Director : Dominic Sena
Screenplay : Jon Hoeber Erich Hoeber and Chad Hayes & Carey W. Hayes (based on the graphic novel by Greg Rucka)
MPAA Rating : R
Year of Release : 2009
Stars : Kate Beckinsale (Carrie Stetko), Gabriel Macht (Robert Pryce), Tom Skerritt (Dr. John Fury), Columbus Short (Delfy), Alex O’Loughlin (Russell Haden), Shawn Doyle (Sam Murphy), Joel Keller (Jack), Jesse Todd (Rubin), Arthur Holden (McGuire), Erin Hickock (Rhonda), Bashar Rahal (Russian Pilot), Julian Cain (Russian Co-pilot)
Take away the extreme setting at the South Pole, and Whiteout doesn’t have much. The frigid temperatures, blasting snow, and constant threat of freezing to death (or at least breaking off a few body parts) gives the film a certain icy tension, but it’s not enough to cover up for the fact that it is, in essence, a relatively mediocre, by-the-numbers mystery thriller that melts from your mind as soon as you step into the sunlight.

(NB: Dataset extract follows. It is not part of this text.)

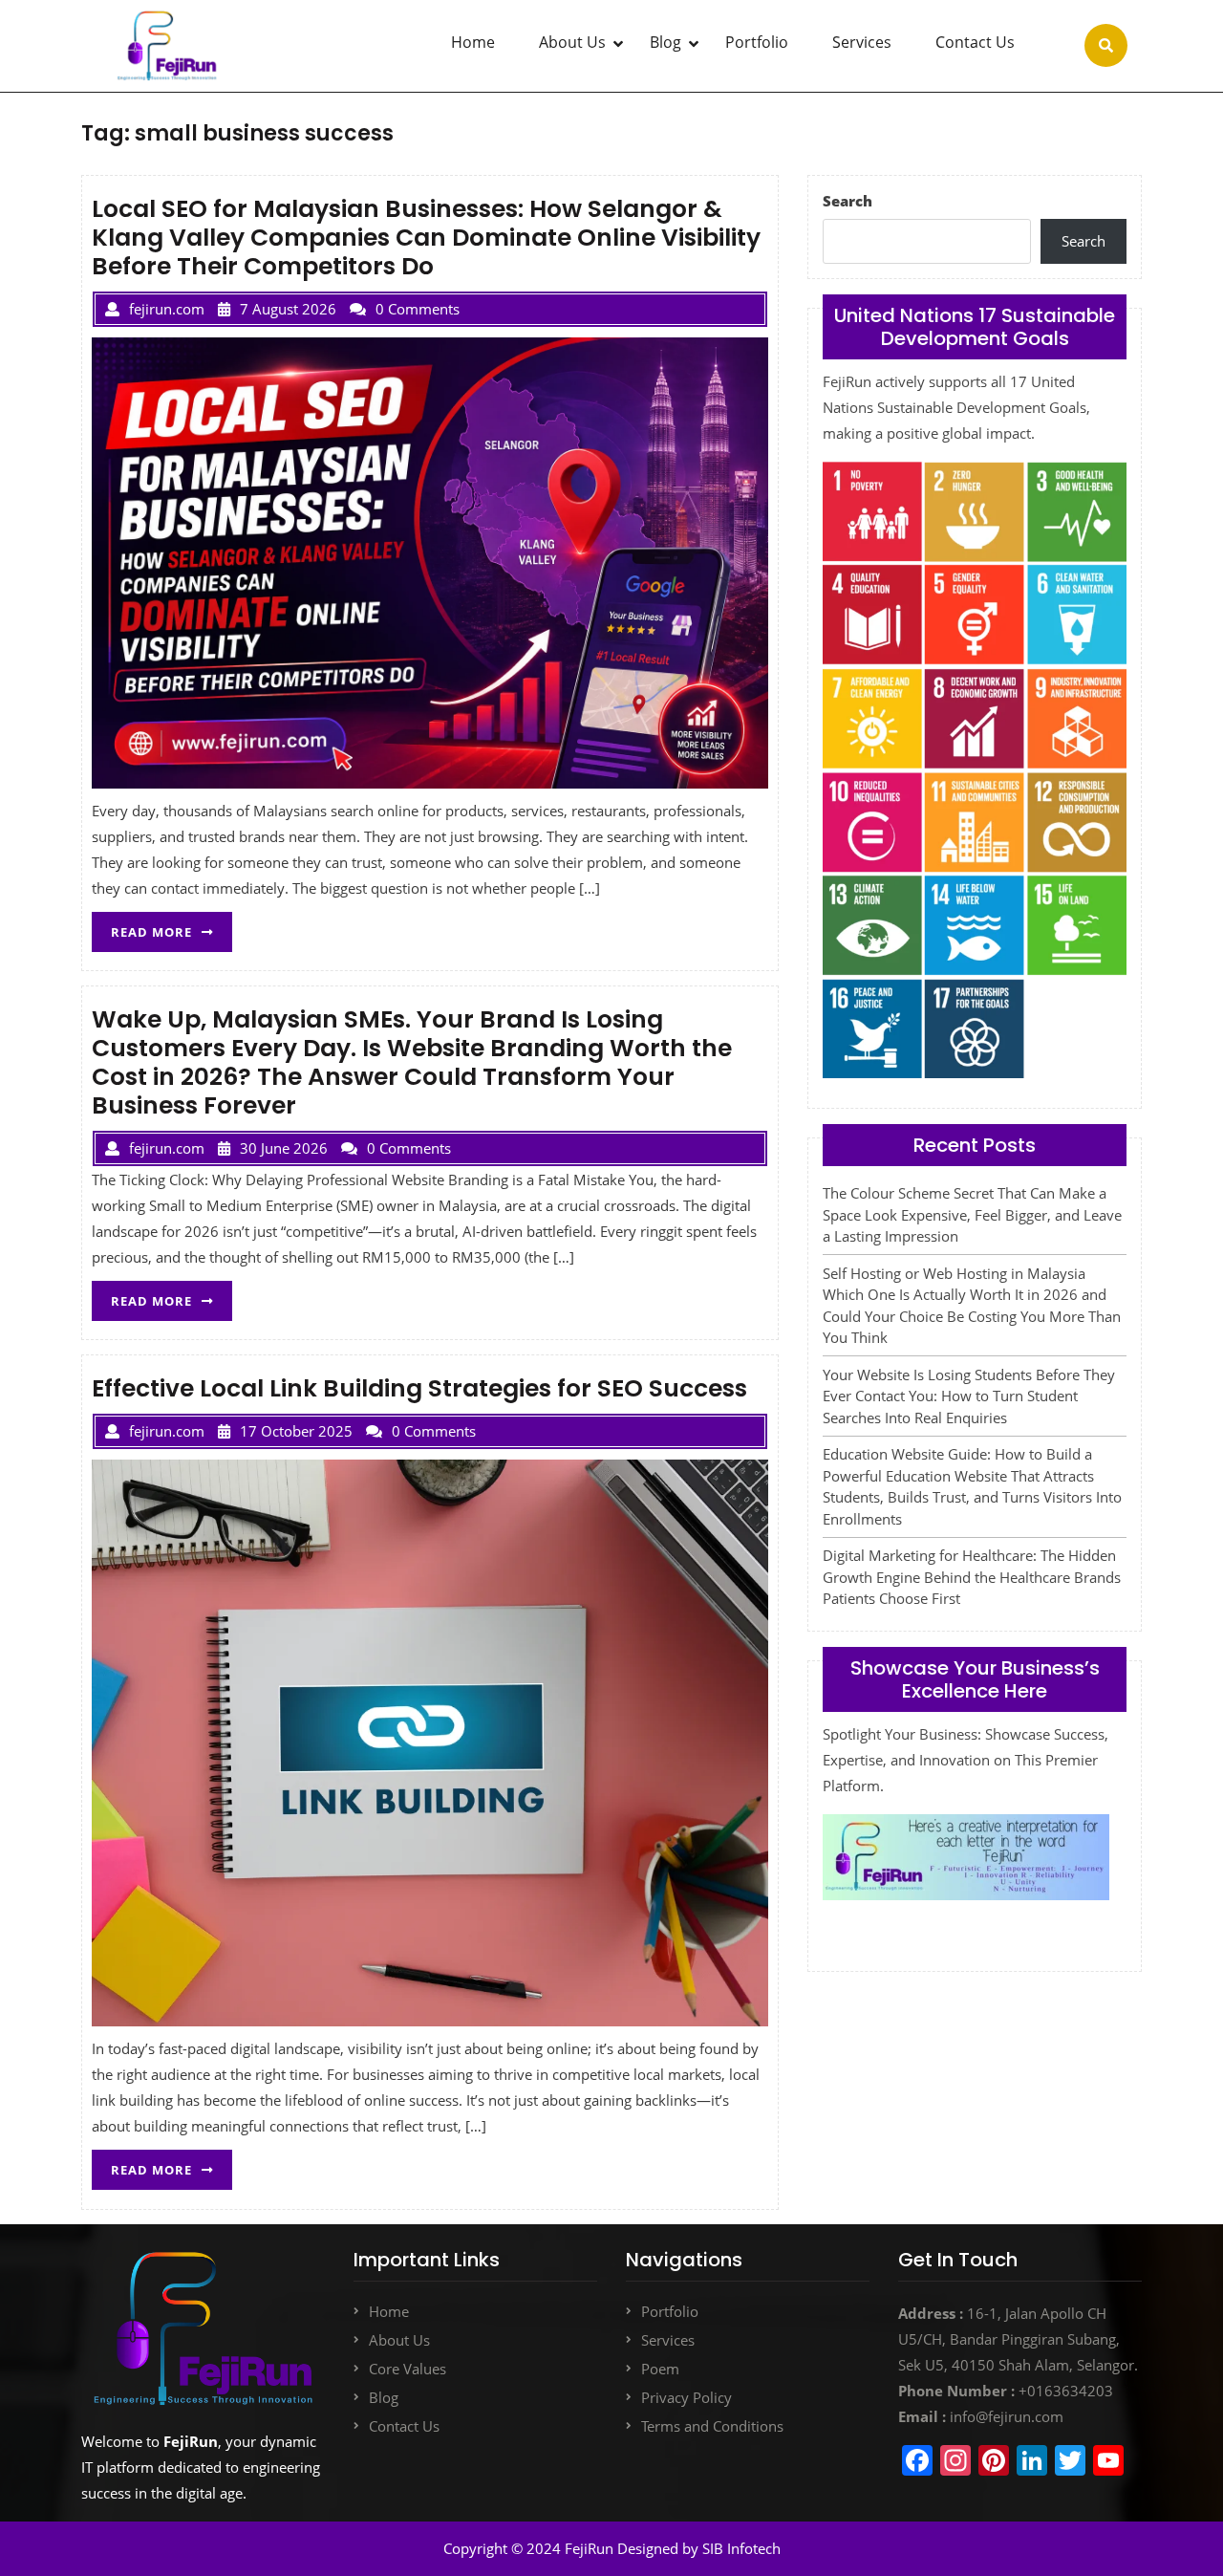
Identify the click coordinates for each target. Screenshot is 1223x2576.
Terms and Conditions (712, 2425)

The story begins with a group of Cold War-era Russian soldiers fighting amongst themselves on a massive cargo plane carrying a top secret and obviously valuable (and perhaps lethal) load that crashes into the frozen tundra at the bottom of the world. We then jump ahead to the present tense where we find our heroine, Carrie Steko (Kate Beckinsale), a U.S. marshal serving out the last few days of her self-imposed assignment as the lone police officer at an international Antarctic research base. She is clearly nursing some old wounds, and fragmented flashbacks shot in heated tones of yellow and orange to contrast with the cold blues and whites of her current location slowly fill in the gaps about a drug bust gone bad back in Miami.
Carrie chose the South Pole assignment because it would allow her to get away from her memories and also serve out a relatively simple duty given that there has never been a murder in Antarctica. Well, that’s not exactly true, since she and her pilot Delfy (Columbus Short) discover the corpse of a geologist who appears to have fallen from a great height way out in the middle of the tundra, although resident doctor John Fury (Tom Skerritt), who is also Carrie’s friend and confidant, informs her that the corpse has a fresh wound in his leg that has been quickly stitched up. It seems that something is rotten in the frozen wasteland, a hunch that is confirmed when a masked predator begins stalking the base with a pickaxe, thus ramming the movie into some kind of pseudo-slasher territory. Since there are only a few major characters, the mystery of the masked killer has to be complicated with the introduction of Robert Pryce (Gabriel Macht), a United Nations investigator who seems genuine enough, but also is constantly in the wrong place.
Adapted by two different teams of screenwriters from a graphic novel by Greg Rucka, Whiteout has a potentially intriguing premise and a visually arresting setting. But director Dominic Sena, who showed great promise with 1993’s stylish and disarming serial killer thriller Kalifornia before diving into slick and shallow action fare like Gone in 60 Seconds (2000) and Swordfish (2001), never seems to pull the pieces together. He also gives us utterly confused signals such as introducing Carrie, the epitome of a tough woman duking it out successfully in a predominantly masculine world, in a crass strip-and-shower sequence that reduces her to fetishized object extraordinaire. Sena manages well with the film’s big setpieces, including several major characters being trapped inside the buried cargo plane and a frenzied final chase through a massive blizzard, but it’s hard not to notice the story’s stitched-together flimsiness and the utterly useless attempts at character development (Beckinsale is a good actress, but Carrie’s wounded past is such a cliché that it feels more like a burden to her performance than a point of identification). Had it been set anywhere other than the extreme environs of the South Pole, Whiteout likely never would have made it past the drawing board.